## Aim of the task
Using the listing below, copy exactly the lines from the one containing "June 2007 (573, 1557)" to the one containing "March 2012 (575, 921)", both lines included, and no others.

## Exercise inputs
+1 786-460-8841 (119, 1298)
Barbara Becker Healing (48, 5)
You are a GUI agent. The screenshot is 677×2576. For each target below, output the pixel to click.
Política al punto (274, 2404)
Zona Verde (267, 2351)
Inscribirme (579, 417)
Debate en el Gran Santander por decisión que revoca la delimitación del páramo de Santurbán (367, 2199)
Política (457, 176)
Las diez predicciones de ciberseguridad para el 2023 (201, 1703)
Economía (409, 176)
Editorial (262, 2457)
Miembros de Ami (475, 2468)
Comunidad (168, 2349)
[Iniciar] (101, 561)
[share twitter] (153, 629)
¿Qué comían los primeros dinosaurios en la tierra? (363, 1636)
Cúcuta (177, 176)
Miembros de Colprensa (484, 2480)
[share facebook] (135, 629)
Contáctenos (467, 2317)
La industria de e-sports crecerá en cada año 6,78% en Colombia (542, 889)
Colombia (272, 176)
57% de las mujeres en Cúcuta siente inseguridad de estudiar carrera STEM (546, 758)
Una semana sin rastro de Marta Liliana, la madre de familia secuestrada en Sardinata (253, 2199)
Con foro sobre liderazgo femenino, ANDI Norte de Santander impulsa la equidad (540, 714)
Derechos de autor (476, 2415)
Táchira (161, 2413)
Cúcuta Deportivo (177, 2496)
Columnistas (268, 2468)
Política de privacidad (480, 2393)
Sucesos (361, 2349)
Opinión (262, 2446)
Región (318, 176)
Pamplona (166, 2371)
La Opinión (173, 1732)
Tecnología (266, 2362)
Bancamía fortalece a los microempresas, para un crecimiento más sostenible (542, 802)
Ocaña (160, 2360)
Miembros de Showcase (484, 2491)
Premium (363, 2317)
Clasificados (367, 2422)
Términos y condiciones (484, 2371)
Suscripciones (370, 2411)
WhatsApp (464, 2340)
---
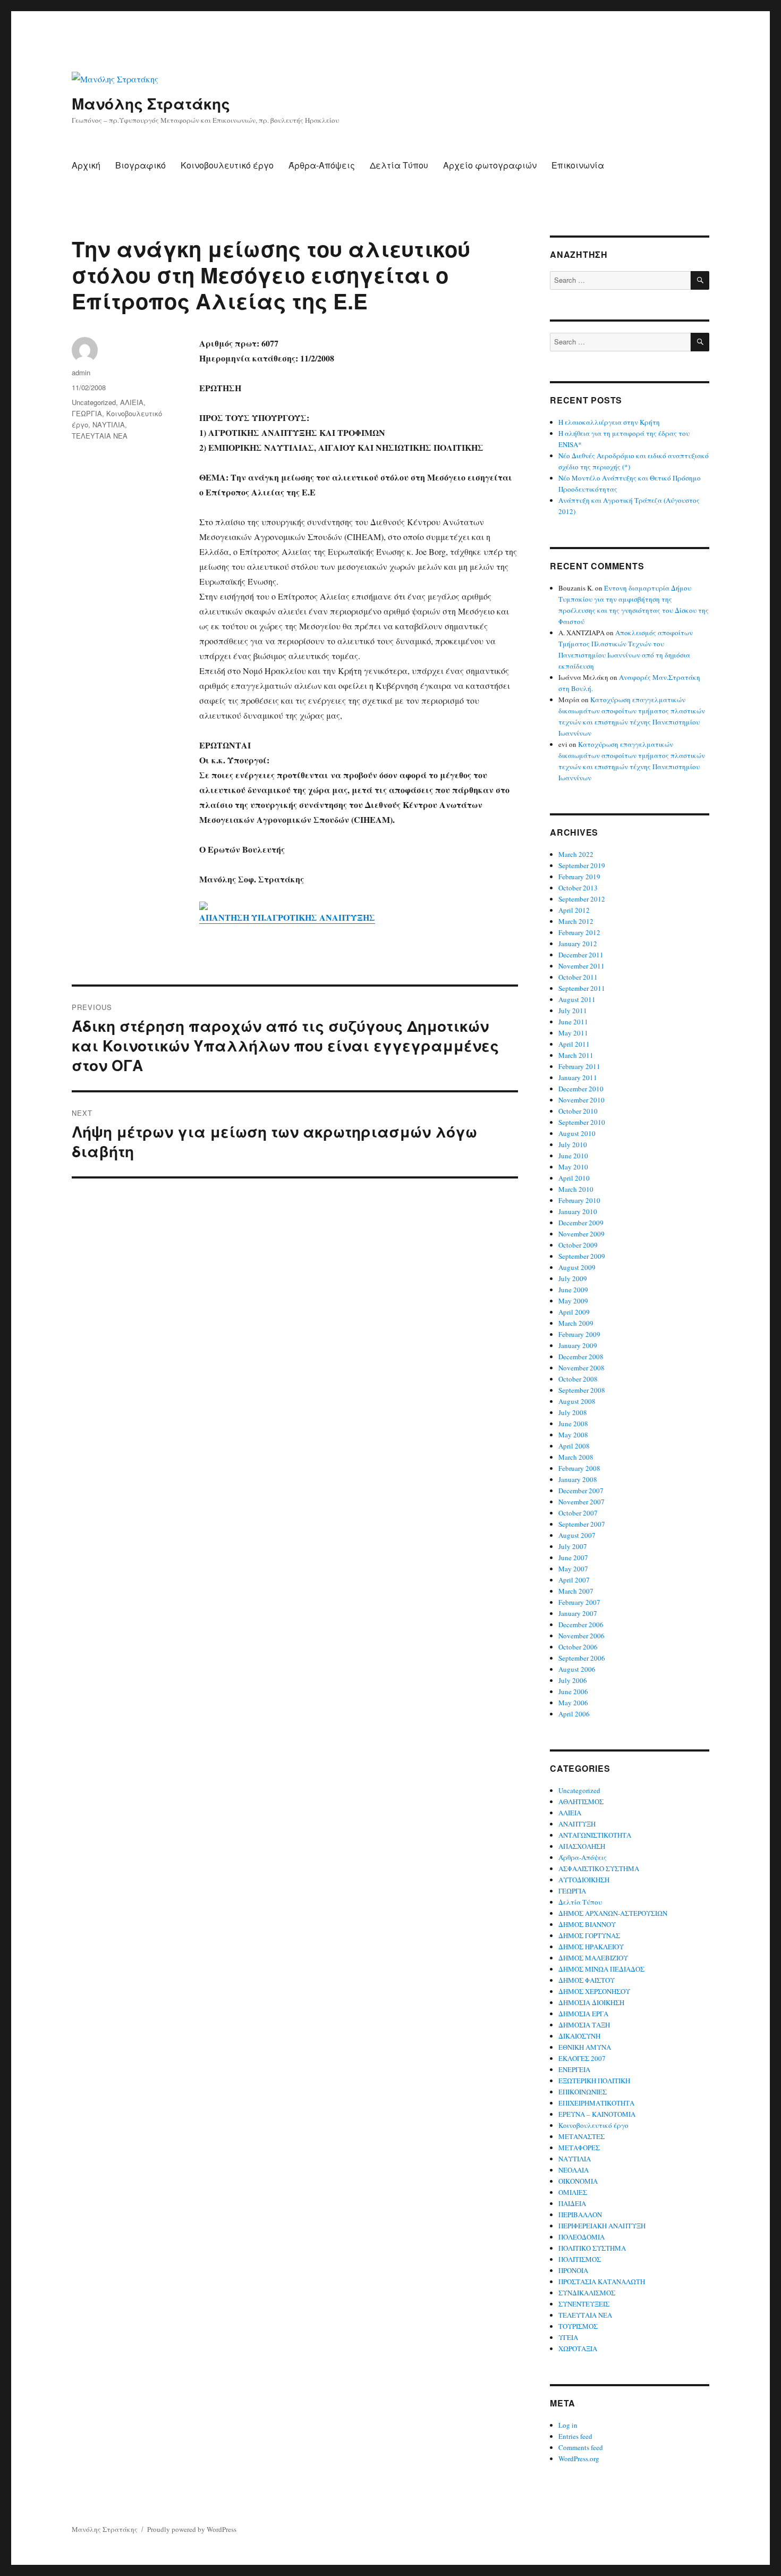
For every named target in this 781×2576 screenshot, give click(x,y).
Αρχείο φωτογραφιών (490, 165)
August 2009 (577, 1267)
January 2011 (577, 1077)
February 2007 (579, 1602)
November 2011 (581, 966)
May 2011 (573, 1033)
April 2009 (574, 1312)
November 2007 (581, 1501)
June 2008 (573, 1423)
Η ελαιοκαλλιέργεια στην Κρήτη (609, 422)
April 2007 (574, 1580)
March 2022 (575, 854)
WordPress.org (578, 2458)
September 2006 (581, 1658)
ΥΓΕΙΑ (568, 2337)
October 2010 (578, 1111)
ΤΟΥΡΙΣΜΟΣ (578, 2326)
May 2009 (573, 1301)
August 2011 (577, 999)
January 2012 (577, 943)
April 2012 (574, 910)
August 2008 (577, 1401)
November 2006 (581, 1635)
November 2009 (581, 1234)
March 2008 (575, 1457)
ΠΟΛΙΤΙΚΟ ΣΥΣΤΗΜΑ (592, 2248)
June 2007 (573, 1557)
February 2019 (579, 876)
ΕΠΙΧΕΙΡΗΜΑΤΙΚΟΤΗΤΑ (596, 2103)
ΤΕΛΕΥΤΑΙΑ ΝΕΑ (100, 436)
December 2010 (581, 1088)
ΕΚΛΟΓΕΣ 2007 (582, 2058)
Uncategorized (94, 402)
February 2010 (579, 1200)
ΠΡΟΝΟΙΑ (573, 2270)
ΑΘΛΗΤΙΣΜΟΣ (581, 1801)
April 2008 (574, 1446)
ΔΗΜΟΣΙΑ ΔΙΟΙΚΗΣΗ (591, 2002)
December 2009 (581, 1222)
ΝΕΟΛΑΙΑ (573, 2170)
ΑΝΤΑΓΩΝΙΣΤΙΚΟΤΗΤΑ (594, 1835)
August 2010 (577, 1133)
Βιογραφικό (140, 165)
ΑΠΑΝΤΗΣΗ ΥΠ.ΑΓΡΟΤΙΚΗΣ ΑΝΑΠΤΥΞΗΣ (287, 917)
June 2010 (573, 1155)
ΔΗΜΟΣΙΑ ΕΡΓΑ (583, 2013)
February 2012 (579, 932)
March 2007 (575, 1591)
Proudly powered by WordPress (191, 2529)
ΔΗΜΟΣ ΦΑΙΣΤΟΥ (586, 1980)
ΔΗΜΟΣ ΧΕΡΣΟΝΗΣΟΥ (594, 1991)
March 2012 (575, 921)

## Task output
June 2007 (573, 1557)
February 2019 (579, 876)
ΕΠΙΧΕΙΡΗΜΑΤΙΚΟΤΗΤΑ (596, 2103)
ΤΕΛΕΥΤΑΙΑ ΝΕΑ (100, 436)
December 2010 (581, 1088)
ΕΚΛΟΓΕΣ 2007 (582, 2058)
Uncategorized (94, 402)
February 2010 (579, 1200)
ΠΡΟΝΟΙΑ (573, 2270)
ΑΘΛΗΤΙΣΜΟΣ (581, 1801)
April 2008 (574, 1446)
ΔΗΜΟΣΙΑ ΔΙΟΙΚΗΣΗ (591, 2002)
December 2009 (581, 1222)
ΝΕΟΛΑΙΑ (573, 2170)
ΑΝΤΑΓΩΝΙΣΤΙΚΟΤΗΤΑ (594, 1835)
August 2010 (577, 1133)
Βιογραφικό (140, 165)
ΑΠΑΝΤΗΣΗ ΥΠ.ΑΓΡΟΤΙΚΗΣ ΑΝΑΠΤΥΞΗΣ (287, 917)
June 2010 (573, 1155)
ΔΗΜΟΣΙΑ ΕΡΓΑ (583, 2013)
February 2012 (579, 932)
March 2007 (575, 1591)
Proudly powered by WordPress (191, 2529)
ΔΗΜΟΣ ΦΑΙΣΤΟΥ (586, 1980)
ΔΗΜΟΣ ΧΕΡΣΟΝΗΣΟΥ (594, 1991)
March 2012 (575, 921)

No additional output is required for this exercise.